• Questions on the material:
- 1) List every directory that the Transformer Immune Cells page below marks as created automatically.
- 2) Translate this sentence from the Transformer Immune Cells page below into Spanish: "This project provides a complete workflow from data preprocessing to model training and inference."

Excerpt to read START

Transformer Immune Cells

A production-ready pipeline for analyzing immune cell data using transformer models, specifically Geneformer. This project provides a complete workflow from data preprocessing to model training and inference.

Project Structure

transformer_immune/
├── notebook/
│   ├── transformer_immune_cells_DATA.ipynb   # Data preparation notebook
│   └── transformer_immune_cells_MODEL.ipynb  # Model training notebook
├── transformer_immune_cells_DATA.py          # Data preparation pipeline
├── transformer_immune_cells_MODEL.py         # Model training pipeline
├── transformer_immune_cells_INFERENCE.py     # Inference pipeline
├── src/
│   ├── __init__.py
│   ├── config.py                 # Configuration settings
│   ├── data_preprocessing.py     # Main data preprocessing script
│   ├── train_model.py           # Main training script
│   ├── inference.py             # Inference script
│   └── utils/
│       ├── __init__.py
│       ├── data_processing.py   # Data processing utilities
│       ├── scvi_utils.py        # scVI model utilities
│       ├── tokenization.py      # Tokenization utilities
│       └── model_utils.py       # Model training utilities
├── data/                        # Data directory (created automatically)
├── models/                      # Saved models (created automatically)
├── logs/                        # Log files (created automatically)
├── results/                     # Results and plots (created automatically)

Excerpt to read END
Collected data START

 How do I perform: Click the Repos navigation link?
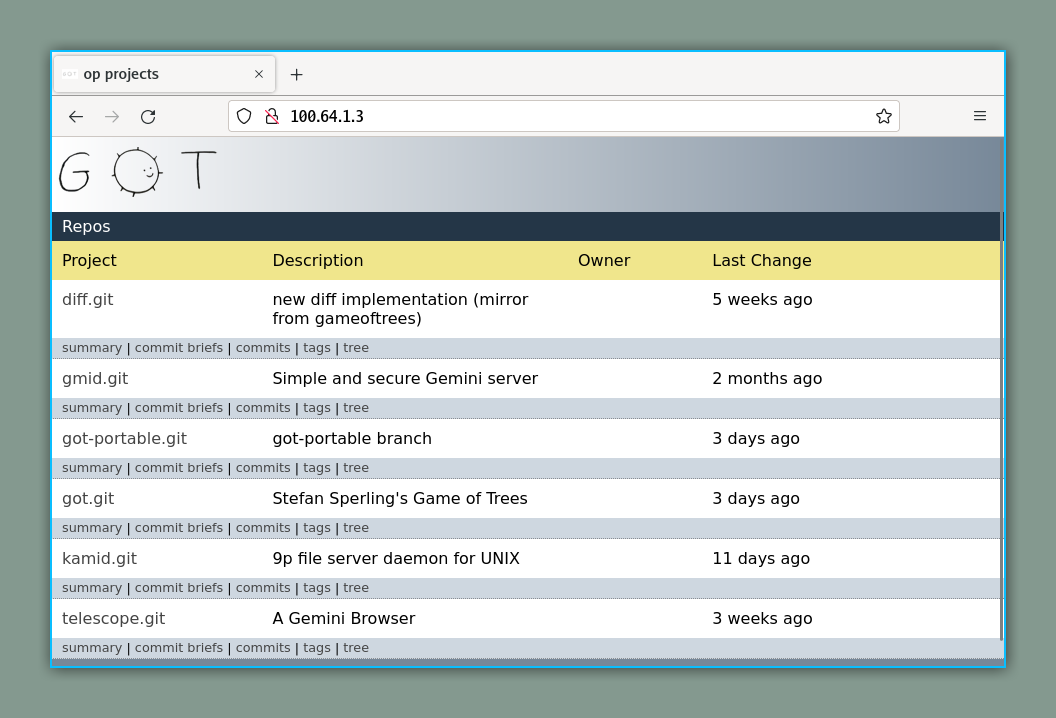point(86,227)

Collected data END

• Solutions to the tasks:
- 1)
data/
models/
logs/
results/

- 2) Este proyecto ofrece un flujo de trabajo completo, desde el preprocesamiento de datos hasta el entrenamiento del modelo y la inferencia.